*Document text*:
- - -
Dingman, for his part, expressed concern about this potential academic pitfall for athletes, noting that freshman seminars in the afternoons, in particularly, can be “hard” for freshman athletes to take.

Beyond purely structural limitations, Dingman poses another worry: He has observed that some freshman athletes—including walk-ons—choose their courses based on suggestions from their teammates rather than due to genuine interest in the subject.

“Sometimes the upperclassmen, thinking they’ll be helpful, suggest courses where they had the experience of being able to cut corners and felt that the load was lighter,” he said. “But that’s not particularly helpful [to their teammates].”

Still, some walk-on athletes say they have not encountered serious issues balancing the academic rigors of Harvard with their athletic schedules. It just requires more planning than it would have had they not chosen to walk on to a varsity team.

For Brown—who upon graduation traveled on a Michael C. Rockefeller Fellowship, which he helps administer at Harvard today—it was simple. “I loved school,” said Brown, who was also a finalist for the Rhodes Scholarship. “That was the reason I was here.”

Brown said his team had structural regulations in place—including team rules against meetings during shopping period and a ban on practices at certain hours during common class meeting times—to allow athletes more latitude for academic exploration.

Today, walk-on athletes on campus navigate such regulations to balance academics and their team, an effort that sets them apart from their non-varsity peers.

“Athletics makes you a workhorse academically,” Morgan-Scott said. “Academically, during the year you don’t notice it, but you don’t have nearly as much time as the people around you. You’ll leave practice, go to eat, work until you sleep. Crank it out, do what you need to do.”

Despite efforts to balance social and academic changes—however they may vary between individuals and teams—student-athletes walking on to a varsity sport necessarily make a team a large priority.

This choice does not bear lightly upon the fabric of Harvard residential communities that, according to the Harvard Athletic Department website, are composed of nearly 20% varsity athletes. But ultimately, as Brown puts it, walking on is an individual choice with individual social and academic consequences attached.

“How you divide up your time doing some of what you need to do, some of what you want to do, and finding the balance where you’re comfortable is such an individual thing,” Brown said.
- - -
*Collected material*:
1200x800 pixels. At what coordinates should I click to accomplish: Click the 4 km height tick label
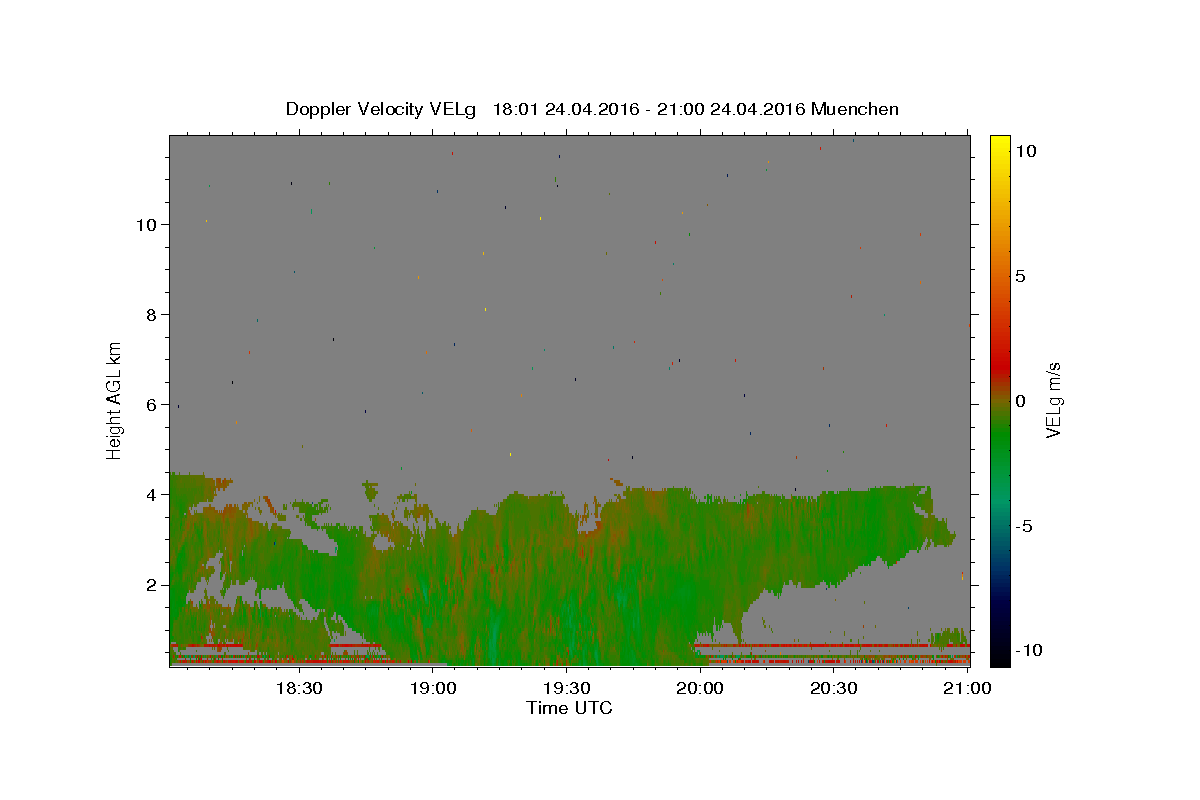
- - -
*Actions to take*:
A: According to the article on walk-on athletes, what share of Harvard's residential communities does the Harvard Athletic Department website say is made up of varsity athletes?
B: Write out the part of the walk-on athletes article that begins at the words "Beyond purely structural" and stops after "a varsity team.".

*Responses by task*:
A: Nearly 20%.

B:
Beyond purely structural limitations, Dingman poses another worry: He has observed that some freshman athletes—including walk-ons—choose their courses based on suggestions from their teammates rather than due to genuine interest in the subject.

“Sometimes the upperclassmen, thinking they’ll be helpful, suggest courses where they had the experience of being able to cut corners and felt that the load was lighter,” he said. “But that’s not particularly helpful [to their teammates].”

Still, some walk-on athletes say they have not encountered serious issues balancing the academic rigors of Harvard with their athletic schedules. It just requires more planning than it would have had they not chosen to walk on to a varsity team.